Senegal conquistó por primera vez en su historia la Copa Africana de Naciones tras vencer a Egipto en una final tensa y cargada de polémica, marcada por escenas confusas y caóticas alrededor de un penalti que elevó la temperatura del partido y puso en entredicho el manejo arbitral.
El encuentro, disputado en Camerún, terminó sin goles tras 120 minutos de juego intenso, con pocas oportunidades claras y un marcado respeto táctico entre ambos equipos. El momento clave llegó temprano, cuando Senegal dispuso de un penalti que desató protestas airadas por parte de los jugadores egipcios, quienes cuestionaron la decisión arbitral y retrasaron la ejecución durante varios minutos con reclamos y discusiones.

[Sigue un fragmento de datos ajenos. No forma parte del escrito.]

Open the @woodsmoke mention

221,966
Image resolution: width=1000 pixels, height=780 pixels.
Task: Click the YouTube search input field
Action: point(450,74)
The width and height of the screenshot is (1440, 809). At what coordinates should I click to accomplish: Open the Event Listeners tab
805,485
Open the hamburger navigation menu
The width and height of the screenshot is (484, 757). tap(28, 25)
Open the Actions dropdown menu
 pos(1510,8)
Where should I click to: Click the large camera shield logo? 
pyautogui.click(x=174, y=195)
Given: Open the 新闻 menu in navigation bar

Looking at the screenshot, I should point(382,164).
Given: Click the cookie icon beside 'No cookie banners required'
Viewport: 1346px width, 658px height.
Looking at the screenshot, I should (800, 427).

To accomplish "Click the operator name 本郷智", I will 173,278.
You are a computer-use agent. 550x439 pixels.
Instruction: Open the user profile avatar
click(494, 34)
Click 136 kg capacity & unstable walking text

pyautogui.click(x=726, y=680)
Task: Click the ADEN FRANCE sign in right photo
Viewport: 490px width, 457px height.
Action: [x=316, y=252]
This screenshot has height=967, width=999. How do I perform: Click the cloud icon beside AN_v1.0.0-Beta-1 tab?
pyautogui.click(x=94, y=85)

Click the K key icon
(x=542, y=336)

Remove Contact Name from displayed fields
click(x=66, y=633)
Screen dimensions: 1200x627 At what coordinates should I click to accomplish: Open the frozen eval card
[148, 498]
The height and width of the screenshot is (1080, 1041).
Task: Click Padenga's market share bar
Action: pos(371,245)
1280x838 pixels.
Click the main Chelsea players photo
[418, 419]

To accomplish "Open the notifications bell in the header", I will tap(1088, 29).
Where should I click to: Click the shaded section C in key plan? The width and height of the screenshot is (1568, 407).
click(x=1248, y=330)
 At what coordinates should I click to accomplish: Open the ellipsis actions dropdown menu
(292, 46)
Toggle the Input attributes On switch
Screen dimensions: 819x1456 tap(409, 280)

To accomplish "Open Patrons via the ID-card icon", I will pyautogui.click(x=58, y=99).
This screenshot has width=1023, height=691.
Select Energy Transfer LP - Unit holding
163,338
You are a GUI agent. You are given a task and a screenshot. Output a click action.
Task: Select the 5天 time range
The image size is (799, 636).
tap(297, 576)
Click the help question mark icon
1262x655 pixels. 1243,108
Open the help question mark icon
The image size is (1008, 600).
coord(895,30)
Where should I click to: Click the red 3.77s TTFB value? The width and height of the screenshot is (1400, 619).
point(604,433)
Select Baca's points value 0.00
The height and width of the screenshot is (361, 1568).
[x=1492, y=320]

El lanzamiento fue finalmente detenido por el arquero egipcio Mohamed Abou Gabal, manteniendo con vida a los “Faraones” y aumentando la tensión en el estadio. Las escenas posteriores —jugadores rodeando al árbitro, interrupciones constantes y desorden en el terreno de juego— fueron ampliamente criticadas por analistas y aficionados, calificándolas de impropias para una final continental.
La definición llegó desde el punto penal, donde Senegal mostró mayor serenidad. Sadio Mané, quien había fallado el penalti en el tiempo reglamentario, se redimió al convertir el disparo decisivo en la tanda, sellando el triunfo 4-2 y desatando la celebración histórica del conjunto dirigido por Aliou Cissé.
Más allá del título, la final dejó un debate abierto sobre el arbitraje y el control disciplinario en partidos de alta presión. Para Senegal, sin embargo, la noche quedó grabada como el mayor logro de su fútbol: la consagración continental largamente esperada.